- **YOUR OBJECTIVE**
Reproduce the lines from the one holding "400 (49, 2094)" to the end of the entries. Include both ends and change nothing.

- **SOURCE MATERIAL**
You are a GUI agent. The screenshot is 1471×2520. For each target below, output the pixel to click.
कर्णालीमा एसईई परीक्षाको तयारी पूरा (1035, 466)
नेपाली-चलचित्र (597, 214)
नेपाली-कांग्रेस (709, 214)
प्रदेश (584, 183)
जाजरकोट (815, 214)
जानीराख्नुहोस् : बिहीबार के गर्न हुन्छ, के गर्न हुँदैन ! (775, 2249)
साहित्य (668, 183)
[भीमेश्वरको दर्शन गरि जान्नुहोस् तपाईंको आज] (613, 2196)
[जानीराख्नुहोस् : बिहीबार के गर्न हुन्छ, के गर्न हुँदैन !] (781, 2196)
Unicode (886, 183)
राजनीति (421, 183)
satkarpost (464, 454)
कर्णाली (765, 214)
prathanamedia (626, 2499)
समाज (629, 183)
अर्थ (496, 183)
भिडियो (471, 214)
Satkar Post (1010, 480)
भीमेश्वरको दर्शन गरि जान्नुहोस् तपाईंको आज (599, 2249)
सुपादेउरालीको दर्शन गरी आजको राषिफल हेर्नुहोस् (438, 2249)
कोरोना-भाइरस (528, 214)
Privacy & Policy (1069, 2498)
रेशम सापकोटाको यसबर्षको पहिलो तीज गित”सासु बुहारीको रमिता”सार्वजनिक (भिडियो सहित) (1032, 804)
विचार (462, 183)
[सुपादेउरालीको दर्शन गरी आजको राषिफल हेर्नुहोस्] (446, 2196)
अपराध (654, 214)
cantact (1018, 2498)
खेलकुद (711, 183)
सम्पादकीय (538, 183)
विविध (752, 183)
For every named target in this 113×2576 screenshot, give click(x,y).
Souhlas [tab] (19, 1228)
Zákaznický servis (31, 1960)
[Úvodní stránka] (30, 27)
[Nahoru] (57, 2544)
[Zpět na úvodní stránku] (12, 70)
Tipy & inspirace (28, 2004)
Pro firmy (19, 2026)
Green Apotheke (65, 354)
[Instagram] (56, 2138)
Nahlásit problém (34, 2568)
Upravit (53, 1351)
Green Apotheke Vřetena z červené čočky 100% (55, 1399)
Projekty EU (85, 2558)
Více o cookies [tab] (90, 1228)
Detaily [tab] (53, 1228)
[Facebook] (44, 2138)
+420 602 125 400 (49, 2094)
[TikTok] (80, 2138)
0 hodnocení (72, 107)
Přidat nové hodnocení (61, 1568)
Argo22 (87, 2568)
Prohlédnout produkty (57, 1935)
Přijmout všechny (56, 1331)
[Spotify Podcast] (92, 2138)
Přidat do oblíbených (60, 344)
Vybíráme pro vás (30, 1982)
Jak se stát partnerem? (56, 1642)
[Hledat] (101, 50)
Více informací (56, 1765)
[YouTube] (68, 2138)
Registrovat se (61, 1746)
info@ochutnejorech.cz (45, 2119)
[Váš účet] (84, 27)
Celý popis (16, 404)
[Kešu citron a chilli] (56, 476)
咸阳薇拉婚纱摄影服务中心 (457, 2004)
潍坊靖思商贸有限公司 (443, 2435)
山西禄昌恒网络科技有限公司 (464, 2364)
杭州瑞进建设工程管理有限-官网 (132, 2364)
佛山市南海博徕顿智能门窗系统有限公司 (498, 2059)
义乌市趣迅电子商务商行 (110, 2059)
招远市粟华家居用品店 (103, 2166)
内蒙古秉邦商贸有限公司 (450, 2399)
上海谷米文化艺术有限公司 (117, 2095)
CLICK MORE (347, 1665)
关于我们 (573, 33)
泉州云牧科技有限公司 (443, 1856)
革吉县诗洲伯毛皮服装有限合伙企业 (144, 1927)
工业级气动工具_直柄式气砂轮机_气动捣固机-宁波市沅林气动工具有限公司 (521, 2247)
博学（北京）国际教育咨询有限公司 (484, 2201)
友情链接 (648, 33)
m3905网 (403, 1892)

- **TASK OUTPUT**
+420 602 125 400 (49, 2094)
[TikTok] (80, 2138)
0 hodnocení (72, 107)
Přidat nové hodnocení (61, 1568)
Argo22 (87, 2568)
Prohlédnout produkty (57, 1935)
Přijmout všechny (56, 1331)
[Spotify Podcast] (92, 2138)
Přidat do oblíbených (60, 344)
Vybíráme pro vás (30, 1982)
Jak se stát partnerem? (56, 1642)
[Hledat] (101, 50)
Více informací (56, 1765)
[YouTube] (68, 2138)
Registrovat se (61, 1746)
info@ochutnejorech.cz (45, 2119)
[Váš účet] (84, 27)
Celý popis (16, 404)
[Kešu citron a chilli] (56, 476)
咸阳薇拉婚纱摄影服务中心 (457, 2004)
潍坊靖思商贸有限公司 (443, 2435)
山西禄昌恒网络科技有限公司 (464, 2364)
杭州瑞进建设工程管理有限-官网 (132, 2364)
佛山市南海博徕顿智能门窗系统有限公司 (498, 2059)
义乌市趣迅电子商务商行 (110, 2059)
招远市粟华家居用品店 (103, 2166)
内蒙古秉邦商贸有限公司 (450, 2399)
上海谷米文化艺术有限公司 (117, 2095)
CLICK MORE (347, 1665)
关于我们 (573, 33)
泉州云牧科技有限公司 (443, 1856)
革吉县诗洲伯毛皮服装有限合伙企业 (144, 1927)
工业级气动工具_直柄式气砂轮机_气动捣固机-宁波市沅林气动工具有限公司 (521, 2247)
博学（北京）国际教育咨询有限公司 (484, 2201)
友情链接 (648, 33)
m3905网 (403, 1892)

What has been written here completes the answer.